If London and Brussels don’t agree with a withdrawal agreement, the same restrictions currently applied to non-EU players could be imposed on those from inside the bloc. That would make it especially difficult for smaller and/or lower league clubs to sign foreign players. It would also make it harder to attract the best foreign youths to the country.
Could the FA not accommodate the clubs?
It could but has so far indicated little interest in doing as the FA believes Brexit offers a chance to boost the English national team. FA president Greg Clarke has expressed the hope that potential restrictions would mean only world-class foreigners come to play in England and excluding journeyman pros would increase the opportunity for young English talents to play.

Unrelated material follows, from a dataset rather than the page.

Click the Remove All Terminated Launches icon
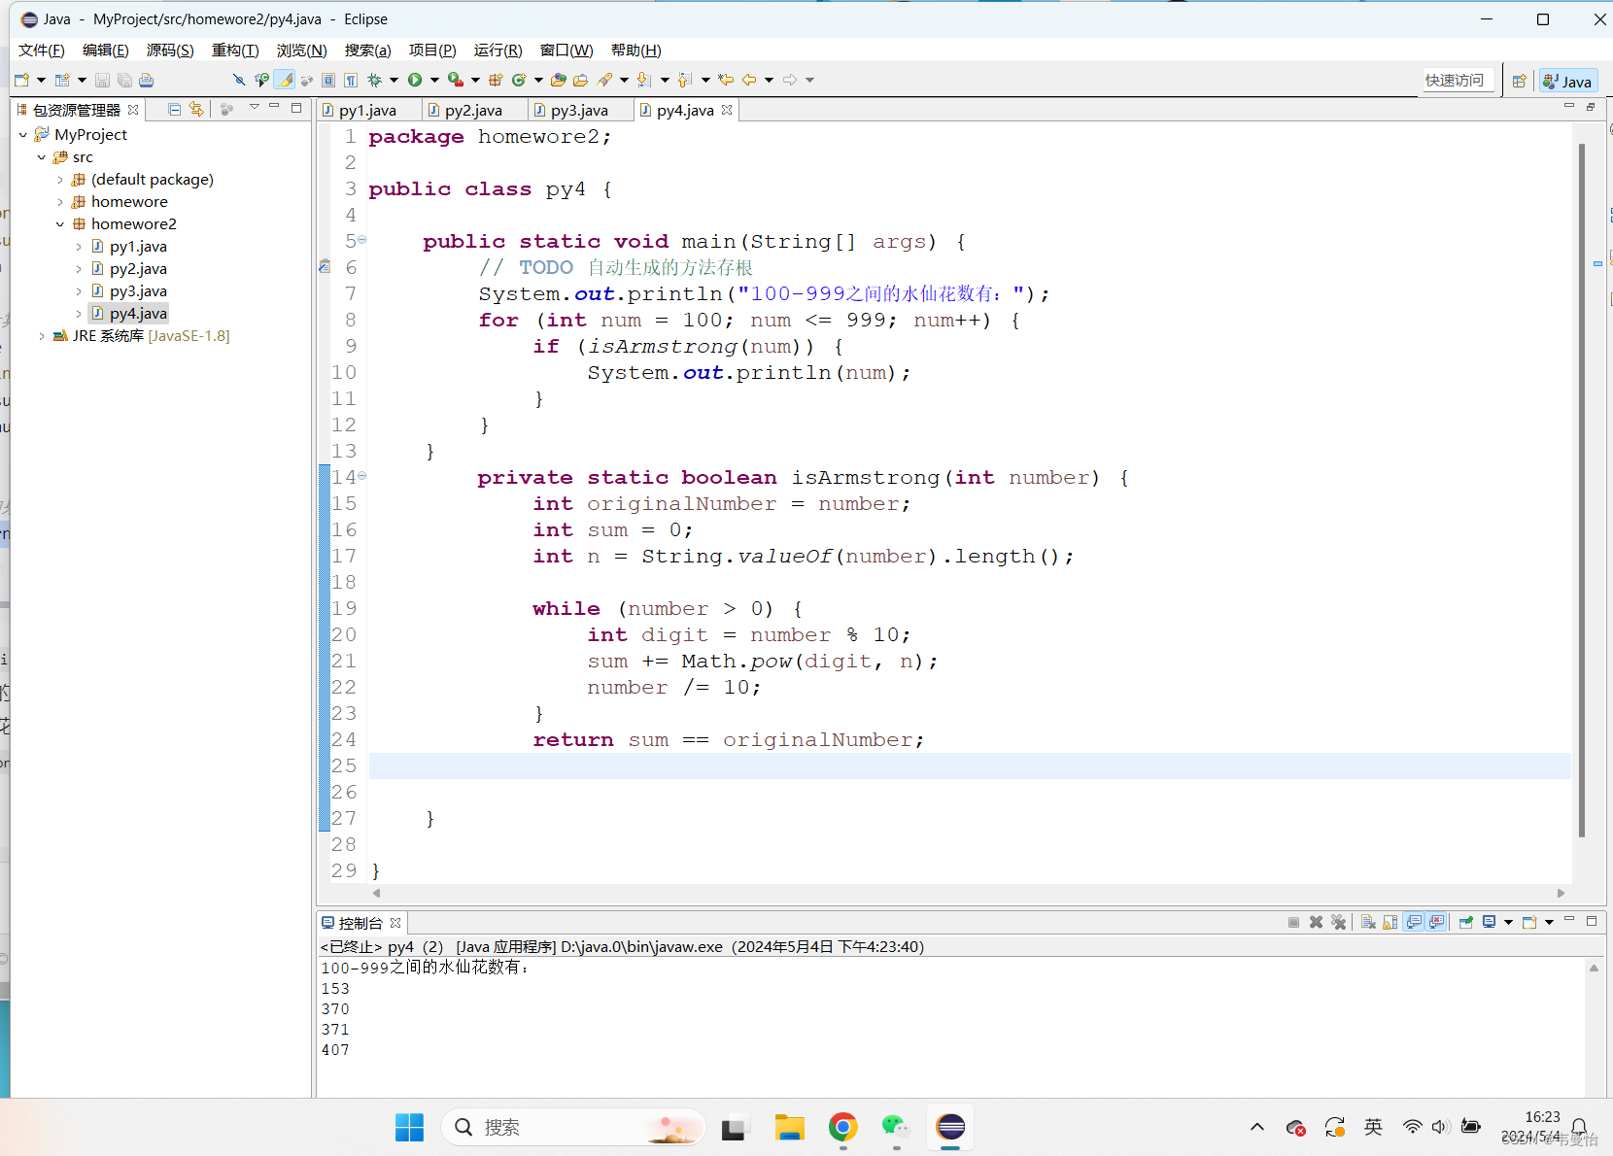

What consequences would Brexit have for British players abroad?
After Brexit British players would not find it easy to move to an EU country before the age of 18. Jadon Sancho, who moved to Borussia Dortmund aged 17 for example, would not have been able to do so post-Brexit. In the worst case, players like Sancho could lose their right to work in the EU following a no deal Brexit.
What do the managers make of Brexit?
They are largely sceptical. Liverpool boss Juergen Klopp believes Brexit to be a mistake. “History has always shown that when we stay together we can sort out problems,” he told the Guardian newspaper. “When we split then we start fighting.” In contrast, Neil Warnock of Cardiff City, relegated from the Premier League last season, said: “I can’t wait to get out. To hell with the rest of the world.”